Quel che rimane dei partiti politici italiani alla vigilia delle elezioni di settembre mentre l'astensionismo elettorale sale al 42%.

**I sondaggi dicono tutti la stessa cosa, raccontano una corsa che sembra finita molto prima di essere cominciata.** Descrivono un vantaggio ad oggi mostruoso del centrodestra su ciò che resta del centrosinistra e un Movimento Cinque Stelle ridotto a un’entità di pura rappresentanza delle fantasie dell’Elevato (Grillo, auguri).

**Tutto questo, tradotto nelle proiezioni su deputati e senatori, ha ricadute devastanti per il leader del Pd Letta e quella che fu la sua idea di “campolargo“.** In questo momento, al più un giardinetto spelacchiato e privo di qualsiasi possibilità strategica di spingere l’avversario all’implosione.

Quello che era il disegno di non perdere troppo e puntare tutto sulle conclamate spaccature del centrodestra si è ridotto a una vaga speranza di un suicidio politico di Meloni-Salvini-Berlusconi. Un po’ pochino…

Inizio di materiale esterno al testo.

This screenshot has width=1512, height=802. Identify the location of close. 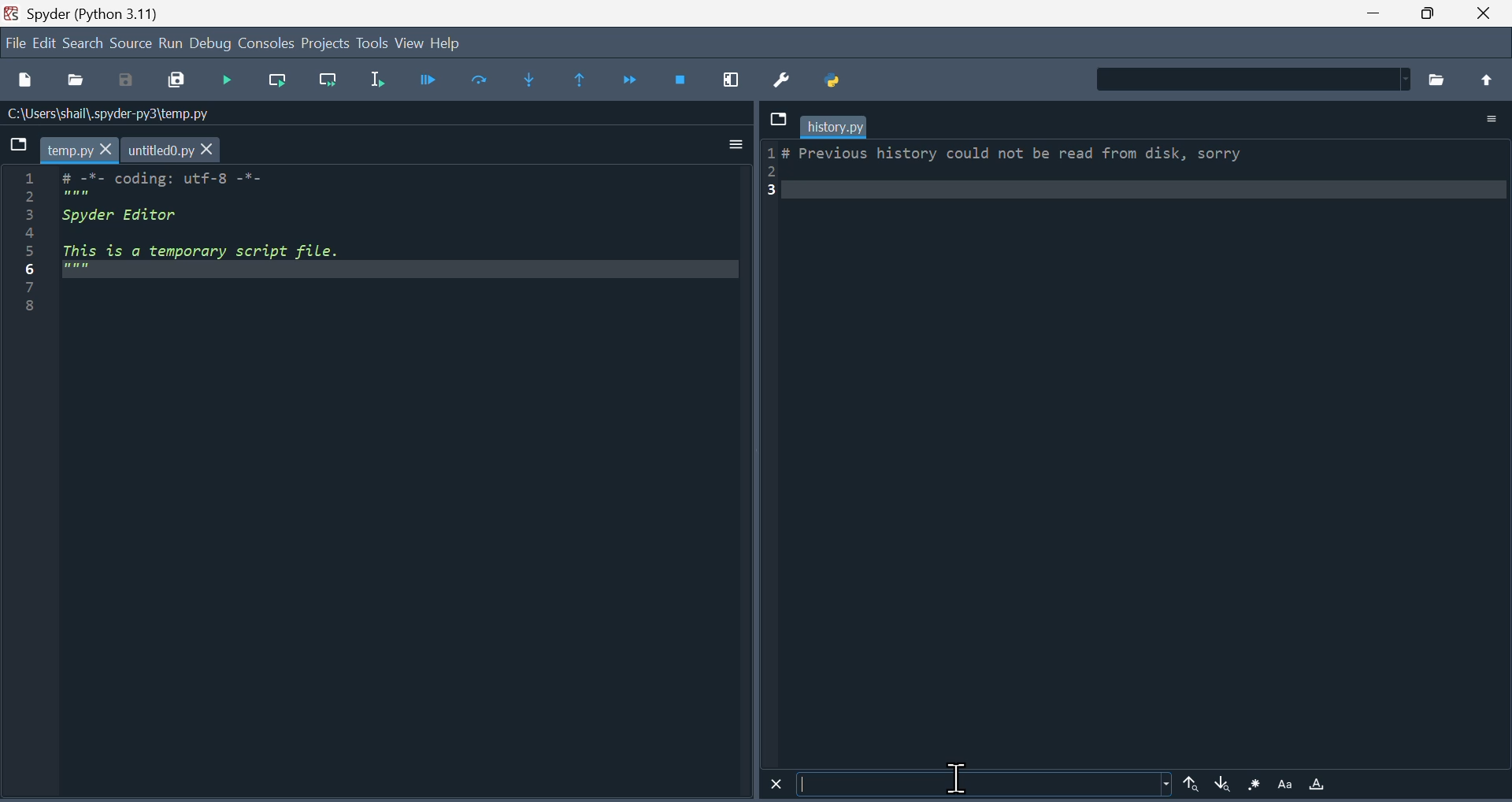
(1484, 14).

Sempre possibile - qui lo abbiamo scritto più volte - ma improbabile immediatamente dopo [elezioni,](https://laragione.eu/litalia-de-la-ragione/politica/propaganda-elettorale-flat-tax-e-non-sostenibilita/) con i numeri che si profilano all’orizzonte e un governo che sembra a meno di un passo. Quanto al grande protagonista delle ultime giornate, Calenda, siamo all’irrilevanza in tutti i sondaggi, ma bisogna pur riconoscergli la suprema indifferenza alla realtà. Si muove come se i destini del Paese dipendessero da lui e non stessimo parlando, ormai, di un’alleanza obbligata con uno dei politici più caratterialmente detestati dal leader di Azione, Matteo Renzi.

**In questo panorama apparentemente quasi immutabile - sottolineiamo apparentemente - colpisce come ci sia un solo dato che dovrebbe catturare quotidianamente la nostra attenzione: quello della potenziale estensione.** Oggi, siamo allo stratosferico livello del **42%**. **Solo il 58% degli italiani si dice sicuro di andare a votare e solo un terzo di questa quota sa già per chi.**

Uno sfacelo di disinteresse, figlio delle follie politiche delle ultime settimane, di una campagna elettorale vacua, riempita a forza di personalismi, antipatie reciproche, sguardi di traverso e parole d’ordine vecchie fra i dieci e i vent’anni.